§ Exercise objective:
In the listing below, locate the line with "Screen dimensions: 503x199" and the line with "This screenshot has width=285, height=135.", then output both and everything between them exactly, minus any pictures.

§ Exercise materials:

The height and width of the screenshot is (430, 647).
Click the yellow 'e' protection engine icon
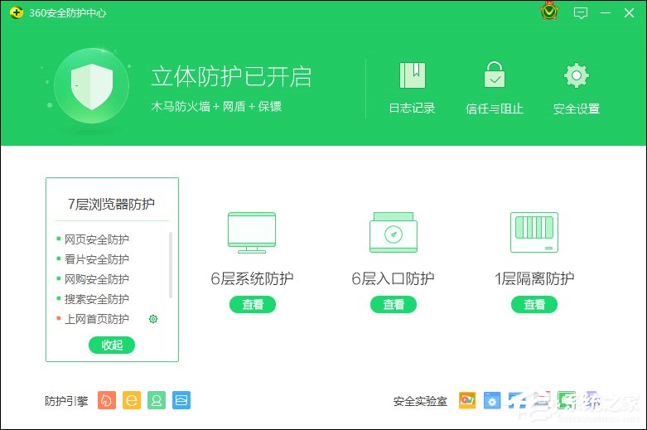pos(132,400)
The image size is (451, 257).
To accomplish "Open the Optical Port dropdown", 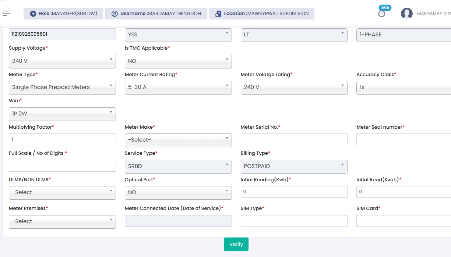I will pos(178,192).
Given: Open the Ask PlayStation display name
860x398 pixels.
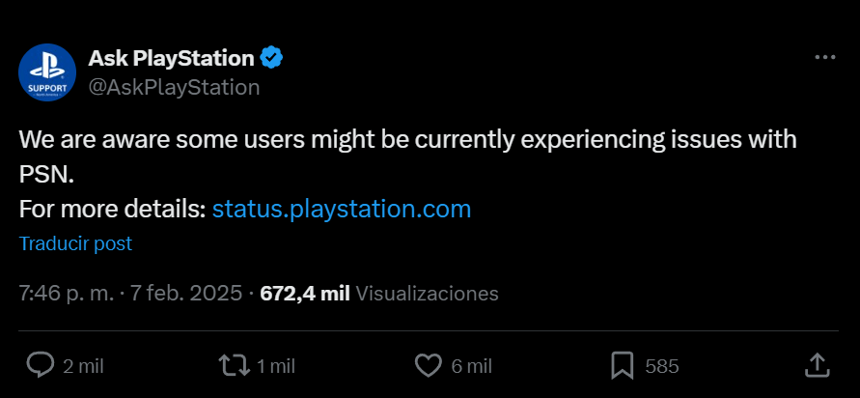Looking at the screenshot, I should (171, 58).
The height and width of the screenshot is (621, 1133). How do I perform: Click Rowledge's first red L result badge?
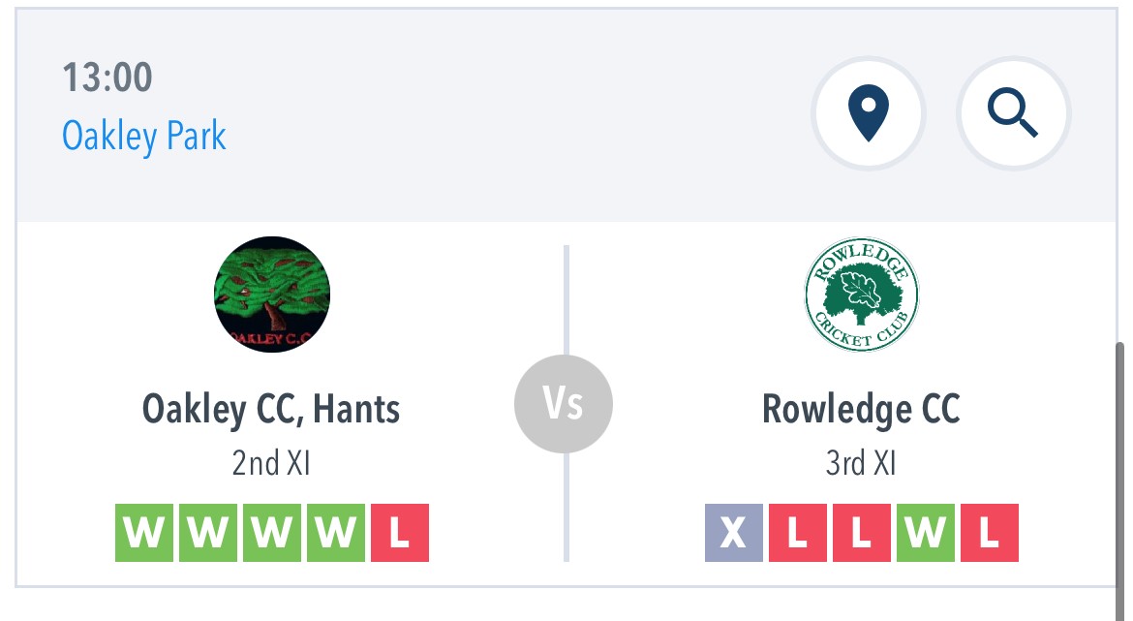pyautogui.click(x=798, y=533)
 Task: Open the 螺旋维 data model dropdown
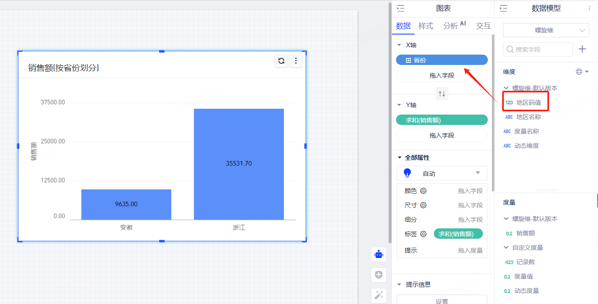pyautogui.click(x=546, y=30)
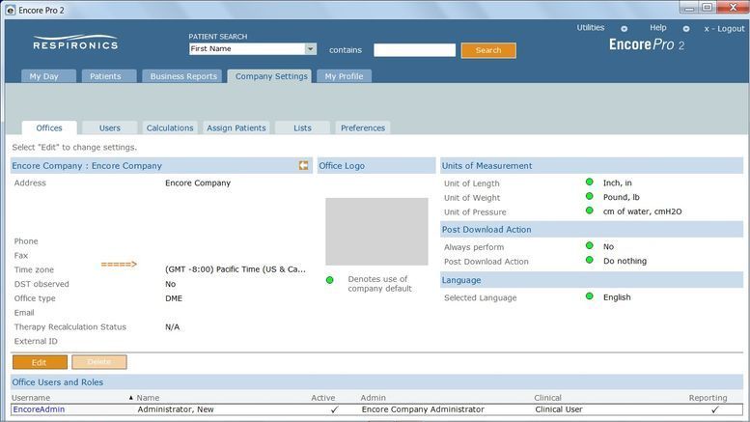The image size is (750, 422).
Task: Open the Assign Patients sub-tab
Action: (236, 127)
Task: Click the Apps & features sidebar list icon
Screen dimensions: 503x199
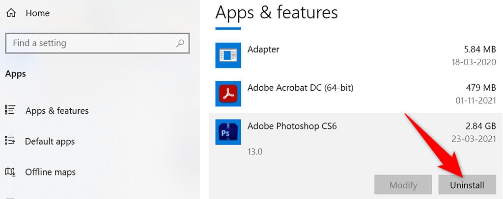Action: click(10, 110)
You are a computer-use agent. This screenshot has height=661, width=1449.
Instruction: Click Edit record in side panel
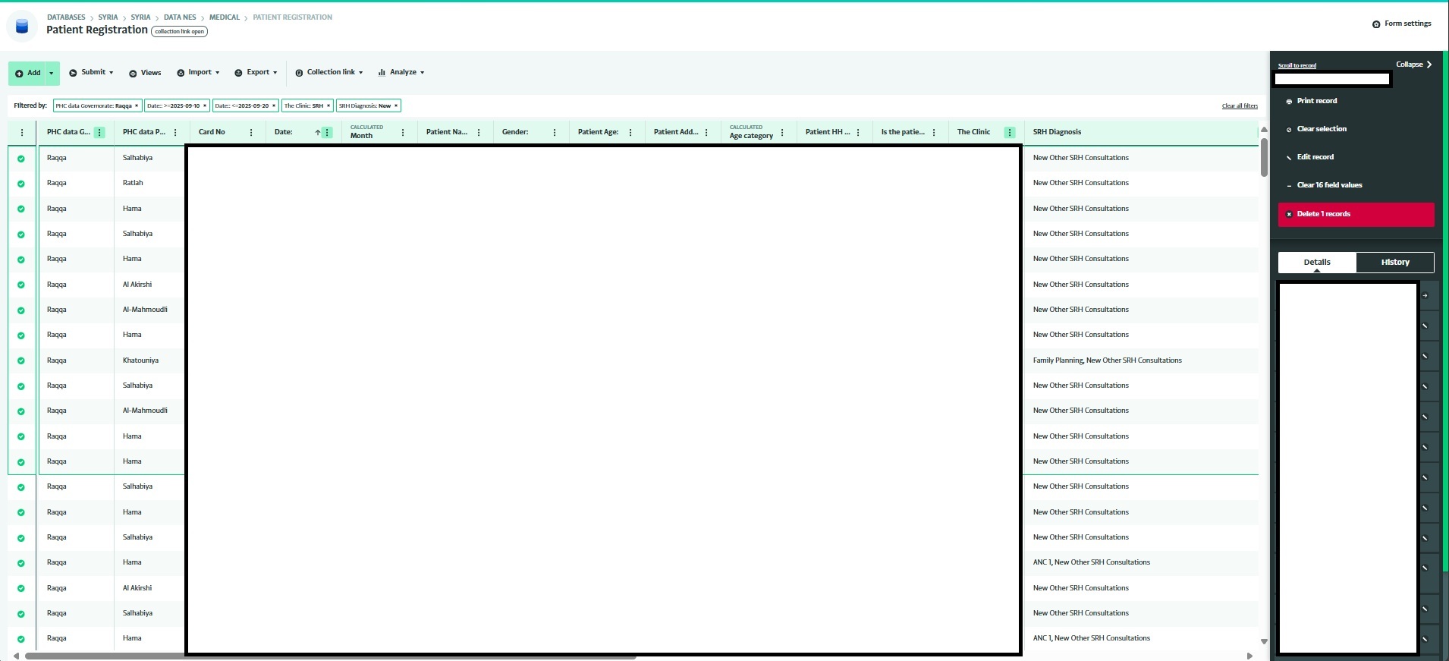point(1315,157)
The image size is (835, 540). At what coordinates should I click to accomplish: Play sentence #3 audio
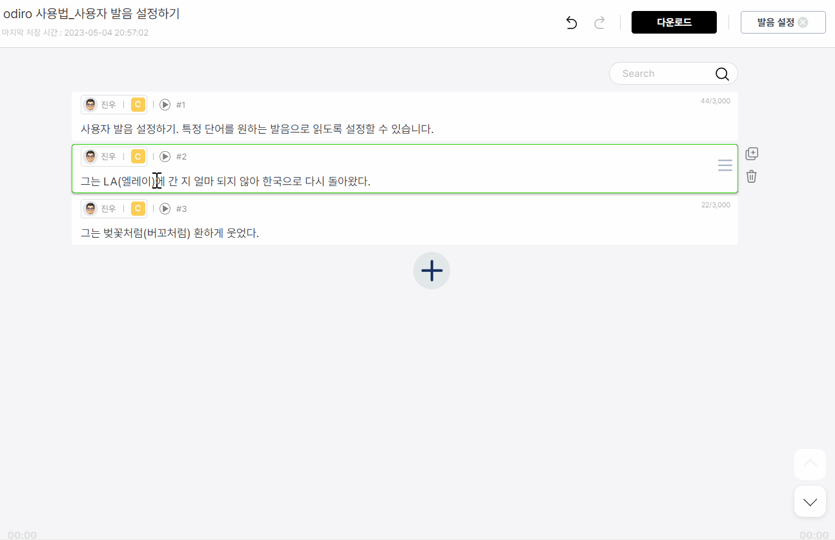[165, 209]
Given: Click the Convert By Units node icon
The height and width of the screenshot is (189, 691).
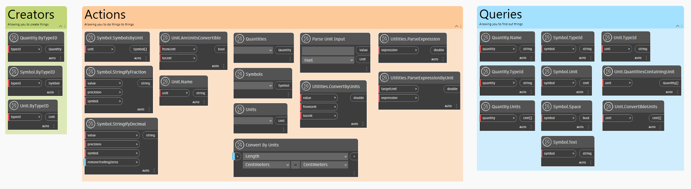Looking at the screenshot, I should click(x=239, y=145).
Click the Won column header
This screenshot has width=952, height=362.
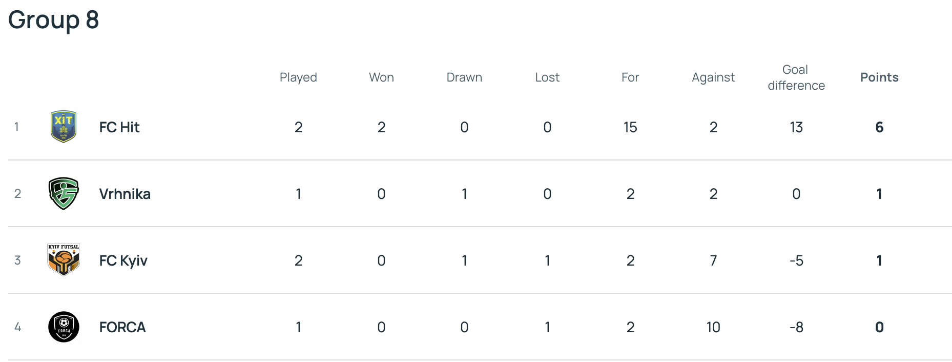381,77
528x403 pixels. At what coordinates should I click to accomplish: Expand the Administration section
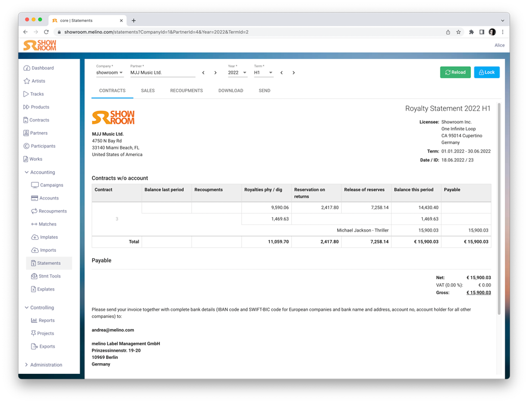tap(27, 365)
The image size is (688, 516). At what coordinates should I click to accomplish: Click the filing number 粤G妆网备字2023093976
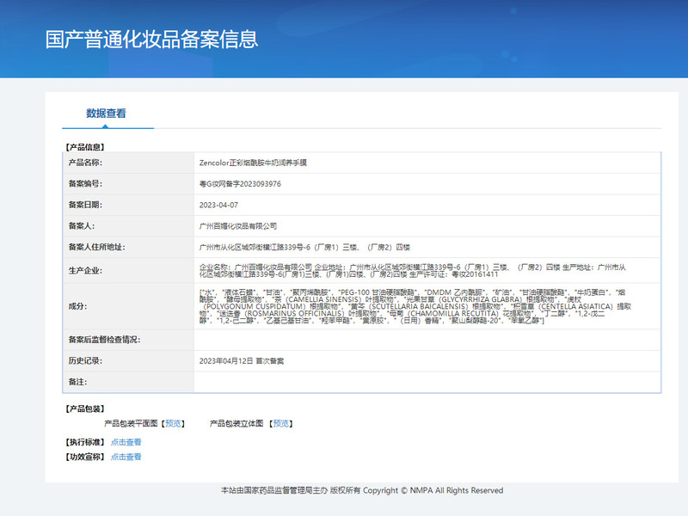(x=240, y=184)
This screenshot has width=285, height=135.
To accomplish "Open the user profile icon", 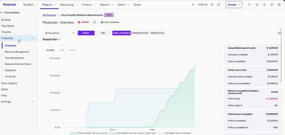I will click(279, 5).
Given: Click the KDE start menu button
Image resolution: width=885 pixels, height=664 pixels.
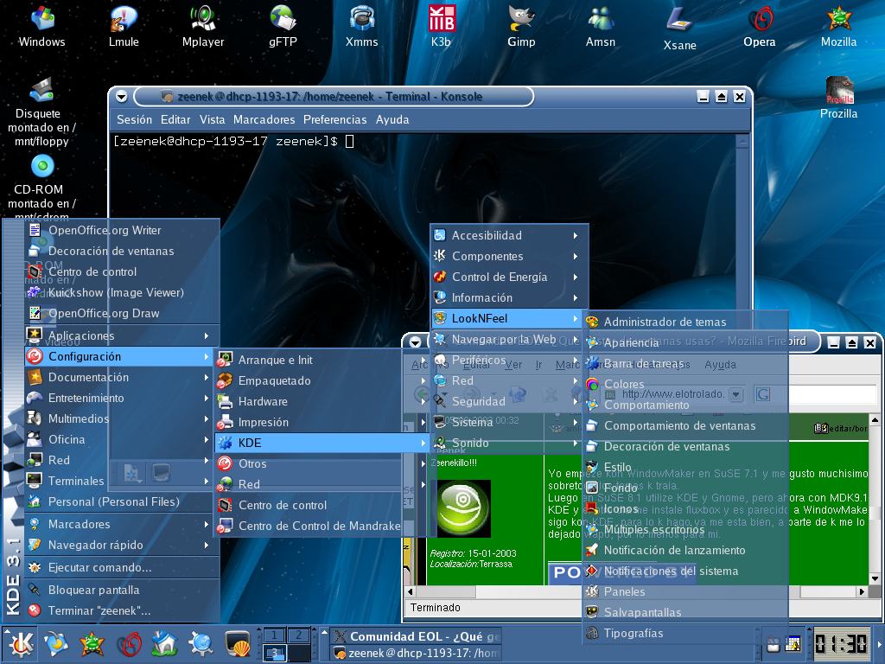Looking at the screenshot, I should 19,643.
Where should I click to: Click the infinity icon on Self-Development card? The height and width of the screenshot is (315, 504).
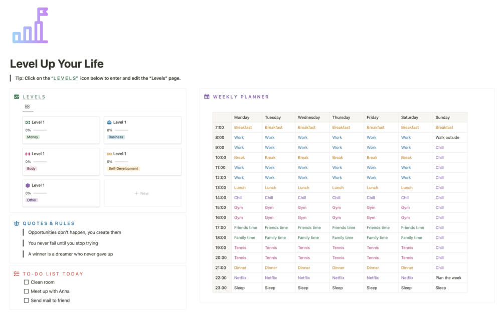click(x=109, y=154)
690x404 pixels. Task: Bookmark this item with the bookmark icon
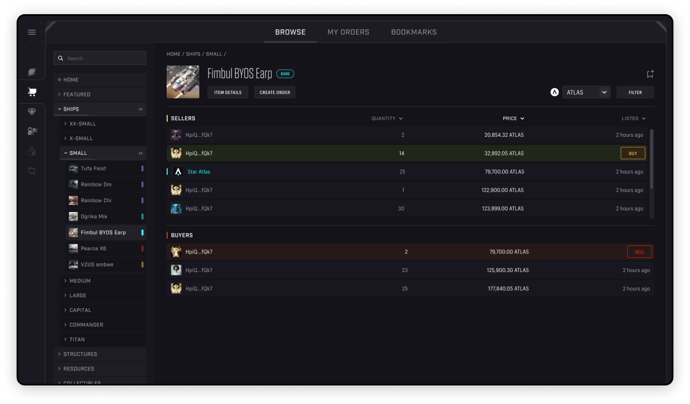pyautogui.click(x=650, y=74)
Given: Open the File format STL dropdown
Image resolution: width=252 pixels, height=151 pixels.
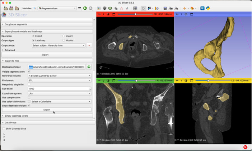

§ Result of this task:
Screen dimensions: 503x199
Action: click(10, 110)
You are a computer-use agent. This screenshot has height=661, width=1449.
Instruction: Click Edit record in side panel
point(1315,157)
The image size is (835, 540). At what coordinates should I click to accomplish: Play sentence #3 audio
[165, 209]
Given: Click the Convert By Units node icon
The height and width of the screenshot is (189, 691).
Looking at the screenshot, I should click(x=239, y=145).
Click the Won column header
This screenshot has width=952, height=362.
381,77
528x403 pixels. At what coordinates should I click to accomplish: Expand the Administration section
tap(27, 365)
The image size is (688, 516). At what coordinates should I click to accomplish: Click the filing number 粤G妆网备字2023093976
(x=240, y=184)
This screenshot has width=285, height=135.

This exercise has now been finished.